2. Latar atau setting pada cerita rakyat
Latar adalah informasi mengenai waktu, suasana, dan juga lokasi dimana cerita rakyat itu berlangsung.
- Latar Lokasi atau Tempat
Latar lokasi adalah informasi pada cerita yang menjelaskan tempat cerita itu berlangsung. Sebagai Contoh latar lokasi cerita adalah di kerajaan, di desa, di hutan, di pantai, di kahyangan, dll.
- Latar Waktu
Latar waktu merupakan saat terjadinya peristiwa dalam dongeng, sebagai contoh pagi hari, pada jaman dahulu kala, malam hari, tahun sekian, saat matahari terbenam dll.
- Latar Suasana
Latar suasana adalah informasi yang menyebutkan suasana pada kejadian dalam dongeng berlangsung. Sebagai contoh latar suasana adalah rakyat hidup damai dan sejahtera, masyarakat hidup dalam ketakutan karena raja yang kejam, hutan menjadi ramai setelah purbasari hidup disana, dll
3. Tokoh
Tokoh merupakan pemeran pada sebuah cerita rakyat. Tokoh pada cerita rakyat dapat berupa hewan, tumbuhan, manusia, para dewa dll.

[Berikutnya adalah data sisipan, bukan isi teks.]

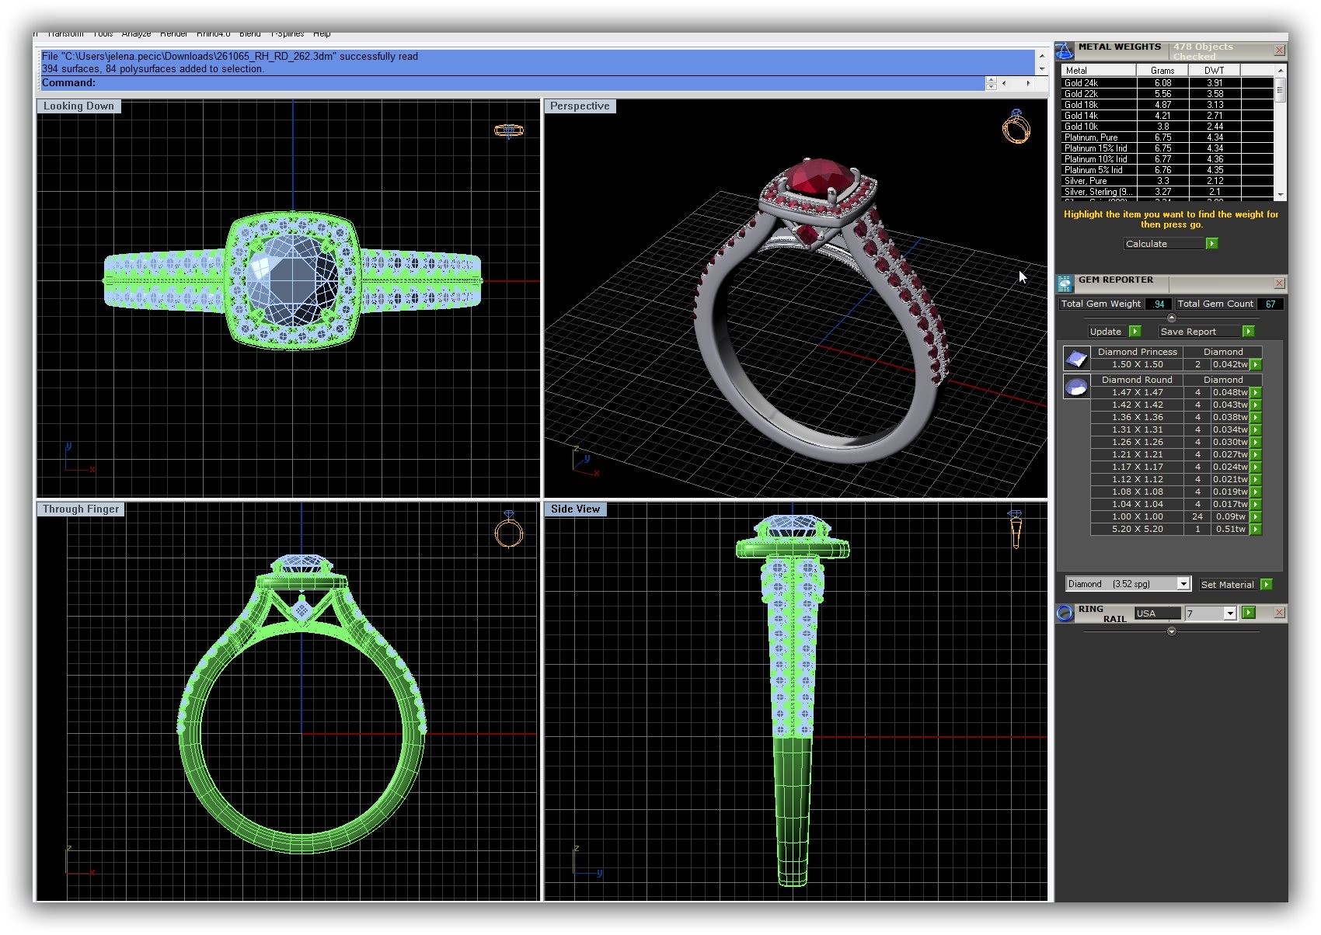The width and height of the screenshot is (1321, 935).
Task: Select the Diamond Princess gem thumbnail icon
Action: (1076, 358)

Menurut sifatnya penokohan dibagi tiga yaitu :
- Tokoh utama (umumnya protagonis) adalah tokoh yang menjadi sentral pada cerita. Tokoh ini berperan pada sebagian besar rangkaian cerita, mulai dari awal sampai akhir cerita. Pada umumnya, tokoh utama ditampilkan sebagai tokoh tokoh yang memiliki sifat baik. Tetapi tidak jarang ditemukan tokoh utama diceritakan lucu, unik atau jahat sekalipun.

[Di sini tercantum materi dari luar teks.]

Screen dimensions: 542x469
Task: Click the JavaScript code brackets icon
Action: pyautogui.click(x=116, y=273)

- Tokoh lawan (umumnya antagonis). antagonis secara pengertian merupakan tokoh yang selalu berlawanan dengan tokoh protagonis. Pada umunya, tokoh antagonis ditampilkan sebagai tokoh ”hitam”, yaitu tokoh yang bersifat jahat.
- Tokoh pendamping (tritagonis). Tritagonis merupakan tokoh pendukung.

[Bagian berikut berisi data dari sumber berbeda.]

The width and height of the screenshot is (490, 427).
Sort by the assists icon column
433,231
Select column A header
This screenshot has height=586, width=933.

Menurut cara menampilkan wataknya penokohan dibagi dua yaitu :
- Secara langsung yaitu watak tokoh bisa dikenali pembaca karena telah dijelaskan oleh pengarang
- Seara tidak langsung yaitu watak tokoh bisa dikenali pembaca dengan membuat kesimpulan sendiri dari dialog, latar suasana, tingkah laku, penampilan, lingkungan hidup, dan pelaku lain
4. Alur
Merupakan runtutan kejadian pada sebuah cerita rakyat. Biasanya cerita rakyat meliputi lima rangkaian peristiwa yaitu saat pengenalan (pembukaan) , saat pengembangan, saat pertentangan (konflik), saat peleraian (rekonsiliasi), dan tahap terakhir adalah saat penyelesaian. Secara umum alur dibagi menjadi tiga jenis yaitu:
- Alur maju
- Alur mundur
- Alur campuran
5. Sudut pandang
Sudut pandang merupakan bagaimana cara penulis menempatkan dirinya dalam sebuah cerita, atau dengan kata lain dari sudut mana penulis memandang cerita tersebut. Sudut pandangan memiliki pernanan yang sangat penting terhadap kualitas dari sebuah cerita. Sudut pandang secara umum dibagi dua yaitu
- Sudut pandang orang pertama : penulis berperan sebagai orang pertama yang bisa menjadi tokoh utama maupun tokoh tambahan pada cerita
- Sudut pandang orang ketiga : Penulis berada di luar cerita serta tidak terlibat secara langsung pada cerita. Penulis menjelaskan para tokoh didalam cerita dengan menyebut nama tokoh atau kata orang ketiga yaitu “dia, mereka”.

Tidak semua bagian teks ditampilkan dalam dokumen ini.